A fronte di un Conte che continua a ripetere di aver assunto tutte le decisioni dando priorità alla tutela della salute dei cittadini e scegliendo di limitare spostamenti ed attività lavorative secondo i principi di adeguatezza e proporzionalità e tenendo conto delle valutazioni degli scienziati, l’Italia sembra condividere le scelte del Premier, per quanto per la maggioranza della popolazione ciò equivalga ad autentiche lacrime e sangue.

Per quanto si possa condividere o meno la genesi e le decisioni passate dell’attuale esecutivo, non ci si può esimere da una considerazione basilare: senza la decisione, sofferta e dalla quale sarà molto difficile e lungo recuperare, di chiudere tutto il possibile – con alcune eccezioni problematiche che andrebbero riviste, come, ad esempio, il mondo della vendita on line e quello dei fattorini – i già troppi morti italiani sarebbero stati molti di più.

Non è questo il momento per discutere intorno all’ulteriore dubbio circa la possibilità, con decisioni ancora più accurate, di evitare tutte le vittime che ci sono state.

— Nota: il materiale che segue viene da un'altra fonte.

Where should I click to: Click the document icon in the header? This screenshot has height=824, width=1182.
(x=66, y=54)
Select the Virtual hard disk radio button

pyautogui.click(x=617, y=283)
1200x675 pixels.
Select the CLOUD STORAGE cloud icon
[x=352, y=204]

È, invece, giunto il momento di iniziare a ragionare sul da farsi.

Tante sono le tematiche su cui ci si dovrebbe porre degli interrogativi. Al di là degli approcci al limite del delirante, quali quello di Matteo Renzi, che quando ancora si contavano, ogni giorno, quasi mille morti – ufficiali, per non parlare degli ufficiosi – auspicava “la riapertura delle fabbriche prima di Pasqua” – rimasto, fortunatamente, inascoltato dall’esecutivo – occorre comprendere, con calma, competenza, serietà e senza inutili ricerche di titoloni, che risulterebbero quanto mai ridicole di questi tempi, quando e come sarà possibile ritornare a lavorare, sempre assicurando il minor rischio possibile di contagio, ed in quale modo risollevare le sorti della nostra sanità pubblica, che, nonostante l’eccezionale lavoro svolto da medici, infermieri ed operatori tutti, ha mostrato segni di cedimento, non fosse altro che per la necessità di ricorrere alle donazioni dei cittadini per approvvigionare ospedali e strutture (in seguito ai notevoli tagli operati soprattutto negli ultimi anni).

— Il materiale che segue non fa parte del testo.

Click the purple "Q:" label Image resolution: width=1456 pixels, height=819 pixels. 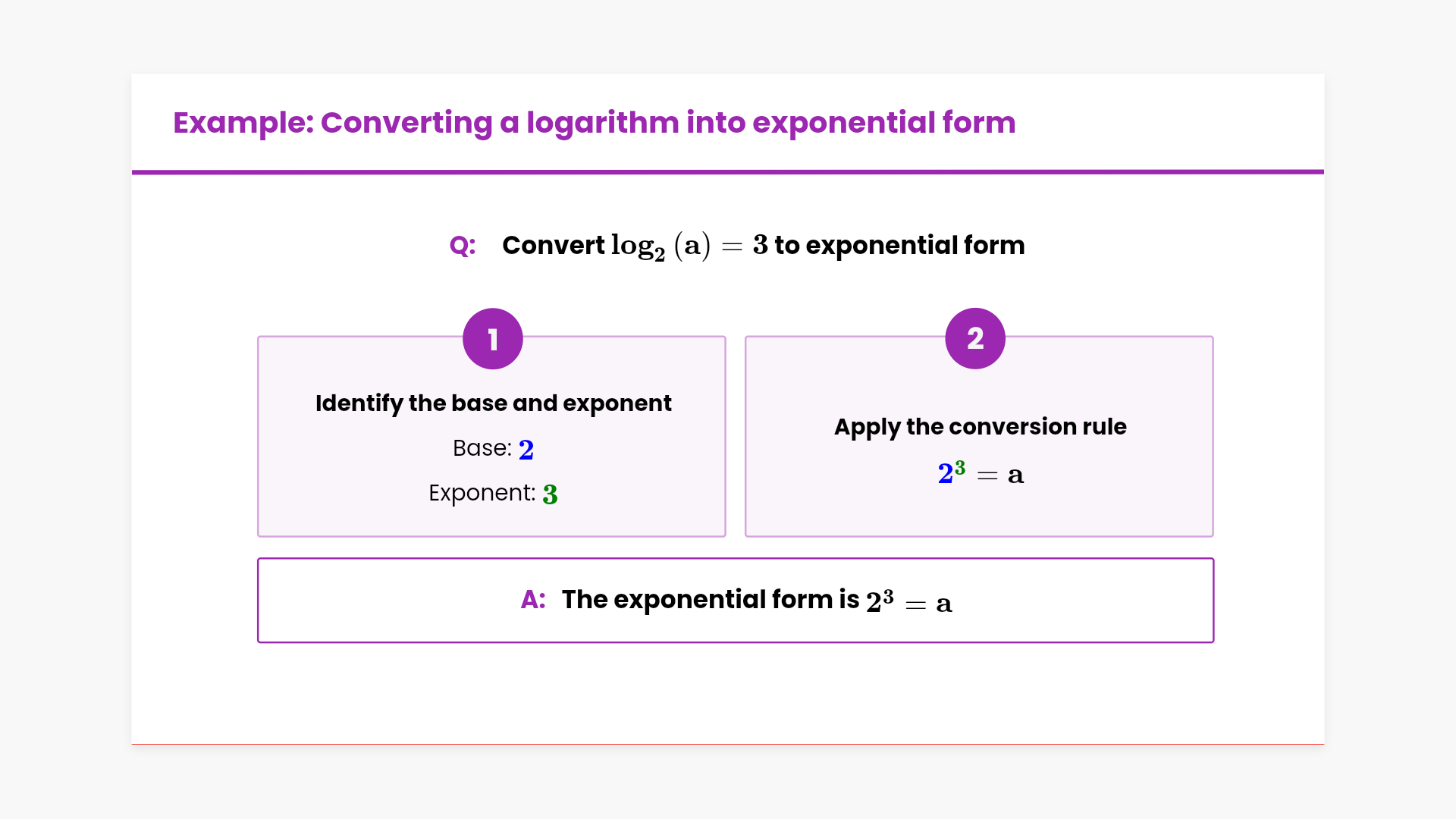[463, 246]
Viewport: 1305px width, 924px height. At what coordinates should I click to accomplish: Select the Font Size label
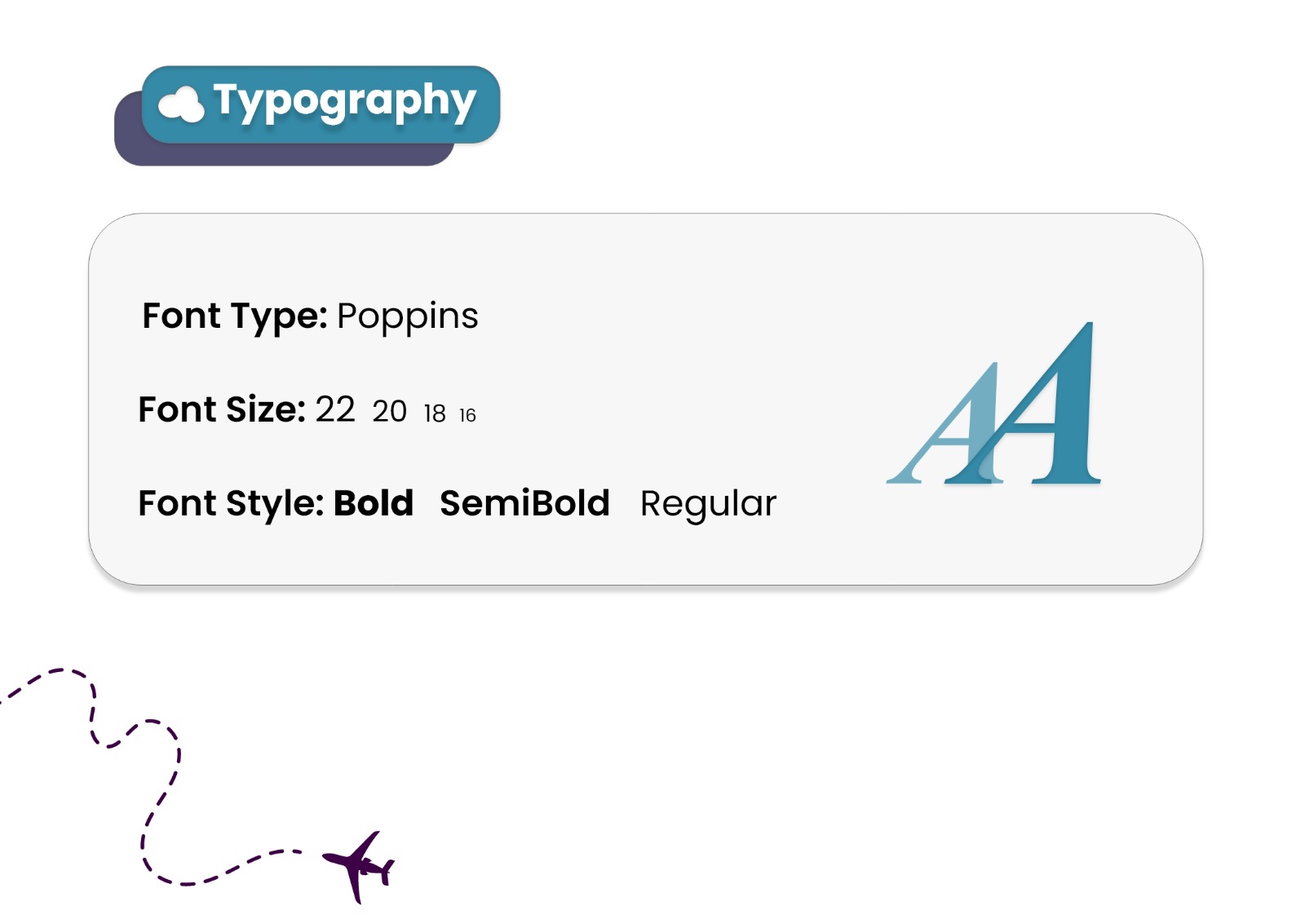(222, 409)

Entrambi gli interrogativi riportano alla contrapposizione iniziale – salute vs profitto – per la risoluzione della quale non si potrà prescindere dalle settimane di autentico incubo che stiamo vivendo, che dovranno fungere da monito, anche e soprattutto quando ritorneremo alla libertà, affinché il profitto e l’economia non sovrastino più i diritti fondamentali alla vita ed alla salute.